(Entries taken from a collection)
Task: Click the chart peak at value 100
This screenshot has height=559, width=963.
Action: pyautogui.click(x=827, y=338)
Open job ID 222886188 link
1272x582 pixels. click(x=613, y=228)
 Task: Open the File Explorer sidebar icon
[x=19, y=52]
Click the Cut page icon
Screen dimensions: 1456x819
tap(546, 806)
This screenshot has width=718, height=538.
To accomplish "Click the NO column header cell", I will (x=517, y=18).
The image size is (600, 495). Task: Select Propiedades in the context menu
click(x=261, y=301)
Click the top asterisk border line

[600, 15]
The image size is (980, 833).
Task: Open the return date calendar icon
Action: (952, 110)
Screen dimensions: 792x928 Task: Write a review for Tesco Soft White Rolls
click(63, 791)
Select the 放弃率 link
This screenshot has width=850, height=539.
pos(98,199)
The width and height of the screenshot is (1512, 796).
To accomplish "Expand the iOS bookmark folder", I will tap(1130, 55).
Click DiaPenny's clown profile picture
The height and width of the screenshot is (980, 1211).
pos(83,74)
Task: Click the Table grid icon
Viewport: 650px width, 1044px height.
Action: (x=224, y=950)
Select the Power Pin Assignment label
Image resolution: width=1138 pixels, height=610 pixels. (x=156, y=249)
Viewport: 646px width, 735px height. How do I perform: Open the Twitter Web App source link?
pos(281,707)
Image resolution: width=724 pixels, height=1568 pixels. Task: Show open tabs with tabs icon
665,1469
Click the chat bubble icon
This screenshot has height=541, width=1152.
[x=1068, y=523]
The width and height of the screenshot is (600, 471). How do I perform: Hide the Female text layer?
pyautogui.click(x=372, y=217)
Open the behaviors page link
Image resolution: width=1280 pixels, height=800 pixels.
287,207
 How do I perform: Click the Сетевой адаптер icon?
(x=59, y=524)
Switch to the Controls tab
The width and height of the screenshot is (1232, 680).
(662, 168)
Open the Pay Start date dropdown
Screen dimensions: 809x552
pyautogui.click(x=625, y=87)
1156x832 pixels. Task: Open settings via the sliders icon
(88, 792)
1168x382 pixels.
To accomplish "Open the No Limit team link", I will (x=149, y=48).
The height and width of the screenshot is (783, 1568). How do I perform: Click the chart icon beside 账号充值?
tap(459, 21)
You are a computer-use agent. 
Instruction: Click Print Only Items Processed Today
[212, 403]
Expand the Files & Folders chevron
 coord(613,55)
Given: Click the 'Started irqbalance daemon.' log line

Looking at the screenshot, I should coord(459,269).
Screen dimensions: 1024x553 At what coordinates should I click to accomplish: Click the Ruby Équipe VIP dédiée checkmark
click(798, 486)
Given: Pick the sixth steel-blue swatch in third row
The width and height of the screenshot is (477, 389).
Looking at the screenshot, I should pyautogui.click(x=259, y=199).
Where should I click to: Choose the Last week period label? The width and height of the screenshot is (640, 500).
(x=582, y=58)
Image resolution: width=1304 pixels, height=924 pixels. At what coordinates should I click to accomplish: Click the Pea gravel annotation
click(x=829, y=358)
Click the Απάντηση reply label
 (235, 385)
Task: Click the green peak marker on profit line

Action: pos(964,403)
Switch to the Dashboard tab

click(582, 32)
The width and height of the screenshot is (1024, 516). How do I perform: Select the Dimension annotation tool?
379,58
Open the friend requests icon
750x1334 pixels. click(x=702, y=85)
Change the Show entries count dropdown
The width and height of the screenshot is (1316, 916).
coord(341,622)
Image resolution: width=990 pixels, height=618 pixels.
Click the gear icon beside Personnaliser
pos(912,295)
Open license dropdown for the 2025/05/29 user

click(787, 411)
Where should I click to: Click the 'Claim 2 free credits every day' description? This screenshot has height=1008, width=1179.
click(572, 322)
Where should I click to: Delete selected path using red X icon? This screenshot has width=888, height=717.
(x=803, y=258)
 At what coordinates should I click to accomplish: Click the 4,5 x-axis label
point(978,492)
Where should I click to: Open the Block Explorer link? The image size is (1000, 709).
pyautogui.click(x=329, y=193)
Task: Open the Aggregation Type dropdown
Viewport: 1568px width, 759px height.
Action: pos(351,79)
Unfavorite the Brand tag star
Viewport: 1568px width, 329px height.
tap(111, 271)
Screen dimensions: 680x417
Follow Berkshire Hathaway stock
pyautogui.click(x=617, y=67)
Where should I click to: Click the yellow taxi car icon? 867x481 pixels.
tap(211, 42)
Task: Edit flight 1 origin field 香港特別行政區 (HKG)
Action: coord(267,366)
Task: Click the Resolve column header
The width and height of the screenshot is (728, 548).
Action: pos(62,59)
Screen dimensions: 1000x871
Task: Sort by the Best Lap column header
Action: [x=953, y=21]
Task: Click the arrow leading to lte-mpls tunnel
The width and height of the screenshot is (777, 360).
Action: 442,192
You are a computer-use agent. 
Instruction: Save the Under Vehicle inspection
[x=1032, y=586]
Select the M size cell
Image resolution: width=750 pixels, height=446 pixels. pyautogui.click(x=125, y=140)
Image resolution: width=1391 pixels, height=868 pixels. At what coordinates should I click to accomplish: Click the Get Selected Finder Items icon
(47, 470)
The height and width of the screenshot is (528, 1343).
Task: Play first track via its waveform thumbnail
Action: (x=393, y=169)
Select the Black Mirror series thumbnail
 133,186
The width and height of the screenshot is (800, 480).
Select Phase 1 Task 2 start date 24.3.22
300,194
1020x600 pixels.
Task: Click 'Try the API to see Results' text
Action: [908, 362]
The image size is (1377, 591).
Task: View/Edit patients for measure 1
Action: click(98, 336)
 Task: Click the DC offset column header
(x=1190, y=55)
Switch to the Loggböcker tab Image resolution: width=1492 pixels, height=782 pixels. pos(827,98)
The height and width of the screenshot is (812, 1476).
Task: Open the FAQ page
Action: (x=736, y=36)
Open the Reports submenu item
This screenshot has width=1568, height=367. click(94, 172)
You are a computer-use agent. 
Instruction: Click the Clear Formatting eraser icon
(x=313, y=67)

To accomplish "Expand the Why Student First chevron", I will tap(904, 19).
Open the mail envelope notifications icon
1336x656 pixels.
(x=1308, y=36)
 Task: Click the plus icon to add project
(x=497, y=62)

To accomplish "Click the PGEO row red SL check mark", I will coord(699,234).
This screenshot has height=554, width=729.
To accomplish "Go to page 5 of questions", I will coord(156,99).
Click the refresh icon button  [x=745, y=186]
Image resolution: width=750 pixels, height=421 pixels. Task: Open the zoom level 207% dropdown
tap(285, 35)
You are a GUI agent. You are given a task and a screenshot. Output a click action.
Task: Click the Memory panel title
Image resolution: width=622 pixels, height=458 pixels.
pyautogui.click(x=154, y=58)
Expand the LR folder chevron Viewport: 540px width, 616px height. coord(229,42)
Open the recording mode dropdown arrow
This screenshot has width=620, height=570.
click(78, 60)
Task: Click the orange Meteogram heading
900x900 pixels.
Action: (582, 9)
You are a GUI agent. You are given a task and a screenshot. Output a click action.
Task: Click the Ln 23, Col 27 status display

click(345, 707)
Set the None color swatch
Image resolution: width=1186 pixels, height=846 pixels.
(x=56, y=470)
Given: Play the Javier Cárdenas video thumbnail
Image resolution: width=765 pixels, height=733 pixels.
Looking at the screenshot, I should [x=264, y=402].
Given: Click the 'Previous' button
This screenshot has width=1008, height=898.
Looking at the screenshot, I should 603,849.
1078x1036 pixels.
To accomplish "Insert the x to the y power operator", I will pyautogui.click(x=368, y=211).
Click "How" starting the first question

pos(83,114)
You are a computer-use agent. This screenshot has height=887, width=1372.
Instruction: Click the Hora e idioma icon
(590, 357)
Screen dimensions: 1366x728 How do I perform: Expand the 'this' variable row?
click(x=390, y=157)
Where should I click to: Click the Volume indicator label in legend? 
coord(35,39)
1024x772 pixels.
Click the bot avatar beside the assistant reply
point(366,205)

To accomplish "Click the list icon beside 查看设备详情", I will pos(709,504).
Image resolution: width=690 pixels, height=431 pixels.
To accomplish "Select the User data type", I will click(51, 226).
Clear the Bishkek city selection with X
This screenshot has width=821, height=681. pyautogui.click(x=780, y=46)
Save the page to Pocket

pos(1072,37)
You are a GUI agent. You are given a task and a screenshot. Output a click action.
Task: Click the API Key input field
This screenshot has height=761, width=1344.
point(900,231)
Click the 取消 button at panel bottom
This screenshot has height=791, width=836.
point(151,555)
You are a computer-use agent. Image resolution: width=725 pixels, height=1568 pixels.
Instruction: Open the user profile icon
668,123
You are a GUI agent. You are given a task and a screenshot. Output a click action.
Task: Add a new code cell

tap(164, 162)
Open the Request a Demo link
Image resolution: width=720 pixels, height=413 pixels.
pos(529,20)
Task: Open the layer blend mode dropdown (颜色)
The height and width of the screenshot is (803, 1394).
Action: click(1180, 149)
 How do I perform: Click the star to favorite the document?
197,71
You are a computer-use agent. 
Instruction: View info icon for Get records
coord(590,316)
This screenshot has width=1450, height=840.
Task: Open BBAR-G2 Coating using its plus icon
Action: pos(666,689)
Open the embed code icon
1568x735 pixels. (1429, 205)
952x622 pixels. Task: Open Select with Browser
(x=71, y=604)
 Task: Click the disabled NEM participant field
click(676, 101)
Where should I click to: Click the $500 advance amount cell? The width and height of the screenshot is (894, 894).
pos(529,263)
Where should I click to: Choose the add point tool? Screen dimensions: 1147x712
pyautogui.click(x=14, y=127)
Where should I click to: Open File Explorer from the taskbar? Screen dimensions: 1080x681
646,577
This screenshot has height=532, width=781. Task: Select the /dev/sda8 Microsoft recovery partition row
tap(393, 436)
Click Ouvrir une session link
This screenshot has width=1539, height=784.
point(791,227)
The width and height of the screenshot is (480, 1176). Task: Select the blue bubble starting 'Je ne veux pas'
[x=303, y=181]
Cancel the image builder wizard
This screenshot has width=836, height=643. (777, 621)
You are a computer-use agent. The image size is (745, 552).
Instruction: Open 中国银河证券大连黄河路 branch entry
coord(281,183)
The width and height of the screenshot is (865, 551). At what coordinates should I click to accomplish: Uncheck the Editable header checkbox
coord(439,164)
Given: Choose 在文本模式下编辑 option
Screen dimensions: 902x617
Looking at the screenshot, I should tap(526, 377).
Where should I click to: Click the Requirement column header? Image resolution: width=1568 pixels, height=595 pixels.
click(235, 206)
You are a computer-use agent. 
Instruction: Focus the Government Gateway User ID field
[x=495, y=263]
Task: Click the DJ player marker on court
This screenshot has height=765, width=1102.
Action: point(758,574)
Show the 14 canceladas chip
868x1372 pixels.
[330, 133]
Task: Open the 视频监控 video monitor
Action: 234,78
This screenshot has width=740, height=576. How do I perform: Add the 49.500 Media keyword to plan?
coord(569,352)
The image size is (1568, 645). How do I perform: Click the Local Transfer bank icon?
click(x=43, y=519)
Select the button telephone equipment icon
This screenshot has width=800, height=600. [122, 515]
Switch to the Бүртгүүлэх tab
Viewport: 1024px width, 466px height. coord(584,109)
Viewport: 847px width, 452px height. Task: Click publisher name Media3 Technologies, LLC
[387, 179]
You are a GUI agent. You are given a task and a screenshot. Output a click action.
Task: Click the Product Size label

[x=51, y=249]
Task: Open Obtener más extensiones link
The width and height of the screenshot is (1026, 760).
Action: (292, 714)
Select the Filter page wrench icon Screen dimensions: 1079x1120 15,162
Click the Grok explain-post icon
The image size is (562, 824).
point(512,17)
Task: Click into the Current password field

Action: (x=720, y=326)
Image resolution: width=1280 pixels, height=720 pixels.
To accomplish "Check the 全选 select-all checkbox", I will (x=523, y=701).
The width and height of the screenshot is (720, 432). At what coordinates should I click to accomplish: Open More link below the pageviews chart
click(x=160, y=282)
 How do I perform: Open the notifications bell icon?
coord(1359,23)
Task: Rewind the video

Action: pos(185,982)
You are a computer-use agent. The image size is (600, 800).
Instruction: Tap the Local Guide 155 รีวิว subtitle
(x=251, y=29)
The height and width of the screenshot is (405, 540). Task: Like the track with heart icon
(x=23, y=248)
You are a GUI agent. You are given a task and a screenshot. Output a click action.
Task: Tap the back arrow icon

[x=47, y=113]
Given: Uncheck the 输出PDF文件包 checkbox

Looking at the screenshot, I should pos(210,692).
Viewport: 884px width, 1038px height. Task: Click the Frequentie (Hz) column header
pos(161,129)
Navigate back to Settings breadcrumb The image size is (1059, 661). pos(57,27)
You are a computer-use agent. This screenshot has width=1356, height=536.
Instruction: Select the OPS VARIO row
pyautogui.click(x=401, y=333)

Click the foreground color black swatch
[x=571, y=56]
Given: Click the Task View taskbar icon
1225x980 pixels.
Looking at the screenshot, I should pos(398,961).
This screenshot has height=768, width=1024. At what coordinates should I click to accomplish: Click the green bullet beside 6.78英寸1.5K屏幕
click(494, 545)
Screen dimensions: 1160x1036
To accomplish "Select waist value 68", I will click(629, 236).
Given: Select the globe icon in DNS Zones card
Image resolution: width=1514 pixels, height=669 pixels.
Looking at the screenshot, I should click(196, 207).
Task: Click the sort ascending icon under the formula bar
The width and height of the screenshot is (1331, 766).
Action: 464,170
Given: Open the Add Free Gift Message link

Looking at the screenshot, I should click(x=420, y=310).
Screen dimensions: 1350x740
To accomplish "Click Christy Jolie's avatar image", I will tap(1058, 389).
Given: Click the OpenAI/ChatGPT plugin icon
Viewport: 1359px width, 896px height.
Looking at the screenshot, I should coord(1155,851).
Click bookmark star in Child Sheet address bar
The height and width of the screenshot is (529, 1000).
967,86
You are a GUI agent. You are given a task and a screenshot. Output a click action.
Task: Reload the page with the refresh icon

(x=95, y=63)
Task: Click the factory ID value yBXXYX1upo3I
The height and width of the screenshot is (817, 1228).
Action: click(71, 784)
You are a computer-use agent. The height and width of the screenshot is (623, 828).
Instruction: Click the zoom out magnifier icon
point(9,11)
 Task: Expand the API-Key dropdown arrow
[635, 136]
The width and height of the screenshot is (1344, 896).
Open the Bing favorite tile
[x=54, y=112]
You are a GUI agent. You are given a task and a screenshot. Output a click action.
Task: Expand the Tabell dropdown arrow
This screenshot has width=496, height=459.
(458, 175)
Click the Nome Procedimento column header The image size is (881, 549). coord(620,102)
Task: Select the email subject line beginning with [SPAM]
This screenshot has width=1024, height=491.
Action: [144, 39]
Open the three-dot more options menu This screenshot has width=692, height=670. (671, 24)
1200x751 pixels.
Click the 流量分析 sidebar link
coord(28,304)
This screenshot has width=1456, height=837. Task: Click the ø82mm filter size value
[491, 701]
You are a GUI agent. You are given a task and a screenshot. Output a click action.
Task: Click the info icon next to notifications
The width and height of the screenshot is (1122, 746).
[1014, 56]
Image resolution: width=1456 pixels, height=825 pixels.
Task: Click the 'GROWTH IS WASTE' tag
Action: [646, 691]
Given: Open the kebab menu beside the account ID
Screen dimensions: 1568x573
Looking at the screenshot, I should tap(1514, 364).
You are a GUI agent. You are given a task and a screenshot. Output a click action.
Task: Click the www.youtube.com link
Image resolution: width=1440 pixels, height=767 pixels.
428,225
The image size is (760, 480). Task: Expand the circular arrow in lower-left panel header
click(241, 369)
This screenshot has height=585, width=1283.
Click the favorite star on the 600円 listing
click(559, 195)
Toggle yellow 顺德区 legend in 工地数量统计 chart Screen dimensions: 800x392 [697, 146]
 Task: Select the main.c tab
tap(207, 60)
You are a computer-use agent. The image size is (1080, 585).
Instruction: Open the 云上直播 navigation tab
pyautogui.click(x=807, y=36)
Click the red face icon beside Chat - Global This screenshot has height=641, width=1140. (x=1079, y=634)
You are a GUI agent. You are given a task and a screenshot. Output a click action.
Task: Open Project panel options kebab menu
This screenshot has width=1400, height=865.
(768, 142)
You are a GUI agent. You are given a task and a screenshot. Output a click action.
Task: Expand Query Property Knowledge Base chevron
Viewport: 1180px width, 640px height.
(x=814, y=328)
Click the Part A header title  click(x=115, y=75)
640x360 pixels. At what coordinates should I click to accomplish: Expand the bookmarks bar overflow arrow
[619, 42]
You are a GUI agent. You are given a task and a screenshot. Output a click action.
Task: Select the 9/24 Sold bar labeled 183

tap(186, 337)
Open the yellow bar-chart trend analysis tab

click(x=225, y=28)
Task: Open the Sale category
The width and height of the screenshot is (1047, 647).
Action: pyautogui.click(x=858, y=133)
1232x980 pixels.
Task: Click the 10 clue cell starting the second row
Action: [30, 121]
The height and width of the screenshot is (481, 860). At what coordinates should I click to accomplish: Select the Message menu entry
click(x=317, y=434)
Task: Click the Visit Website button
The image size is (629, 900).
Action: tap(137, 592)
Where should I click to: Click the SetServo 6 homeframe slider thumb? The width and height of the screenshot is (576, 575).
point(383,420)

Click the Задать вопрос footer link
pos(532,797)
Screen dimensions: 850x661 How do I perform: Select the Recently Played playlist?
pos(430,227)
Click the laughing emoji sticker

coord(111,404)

What you have to do: Every line in the records above with the string "mode" in it should be shown.

Answer box:
Open the recording mode dropdown arrow
Task: Open the layer blend mode dropdown (颜色)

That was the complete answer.